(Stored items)
^^^^^^^^

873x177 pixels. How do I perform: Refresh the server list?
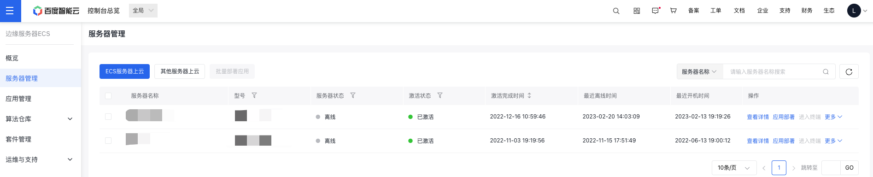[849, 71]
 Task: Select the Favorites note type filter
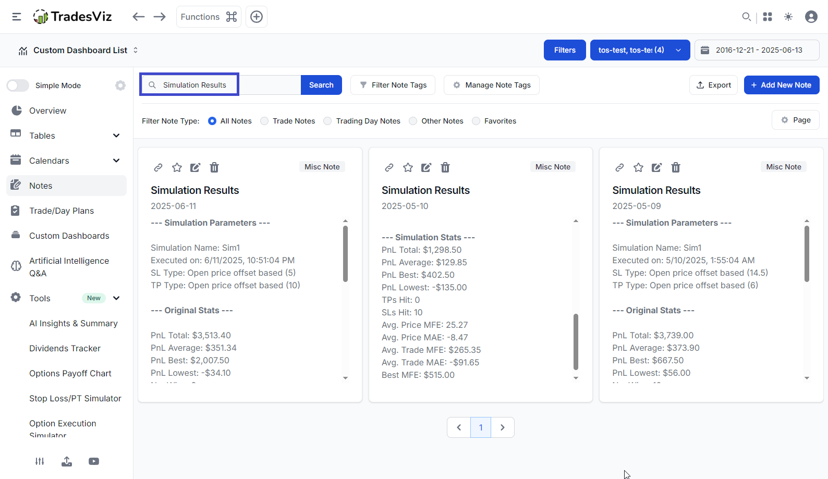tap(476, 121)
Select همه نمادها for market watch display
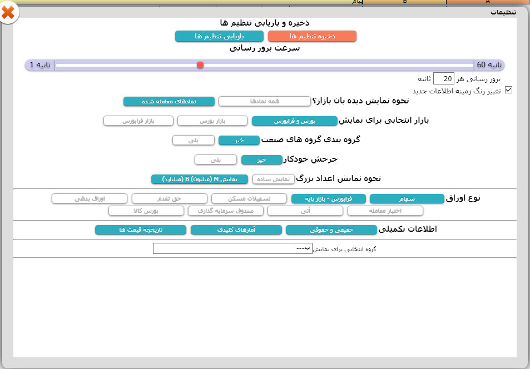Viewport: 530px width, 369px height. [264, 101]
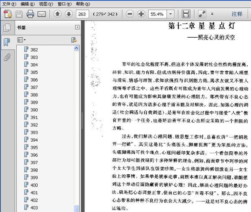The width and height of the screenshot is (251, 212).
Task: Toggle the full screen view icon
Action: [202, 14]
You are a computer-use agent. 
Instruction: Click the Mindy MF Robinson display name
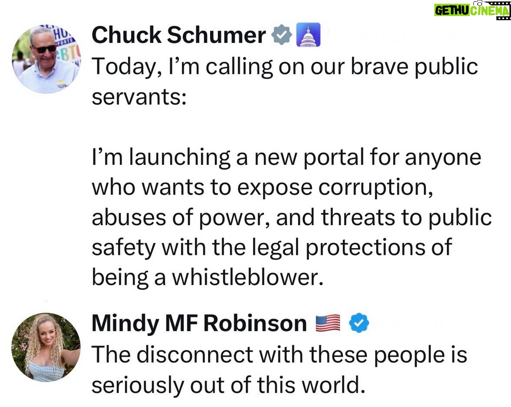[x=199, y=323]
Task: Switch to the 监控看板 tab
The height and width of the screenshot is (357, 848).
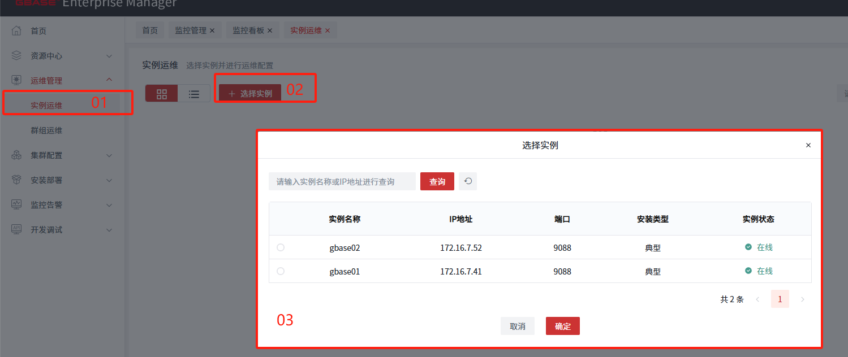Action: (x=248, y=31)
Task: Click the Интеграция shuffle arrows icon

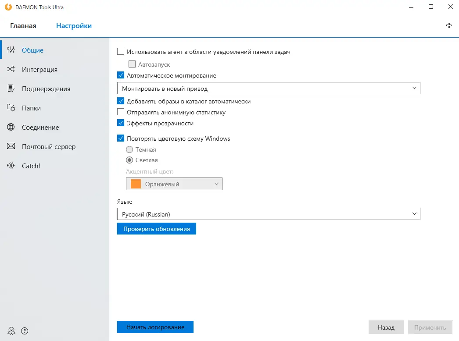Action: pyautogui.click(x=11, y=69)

^^^^^^^^

Every entry above needs to be copied exactly, and no pictures go with it.

→ Answer to this exercise:
873x177 pixels. How do I perform: Refresh the server list?
[849, 71]
 Task: Select the Favorites note type filter
tap(476, 121)
Select همه نمادها for market watch display
Viewport: 530px width, 369px height. [264, 101]
The width and height of the screenshot is (251, 212).
Task: Toggle the full screen view icon
Action: [202, 14]
You are a computer-use agent. 
Instruction: Click the Mindy MF Robinson display name
[x=199, y=323]
Task: Switch to the 监控看板 tab
The height and width of the screenshot is (357, 848).
Action: (x=248, y=31)
Task: Click the Интеграция shuffle arrows icon

Action: pyautogui.click(x=11, y=69)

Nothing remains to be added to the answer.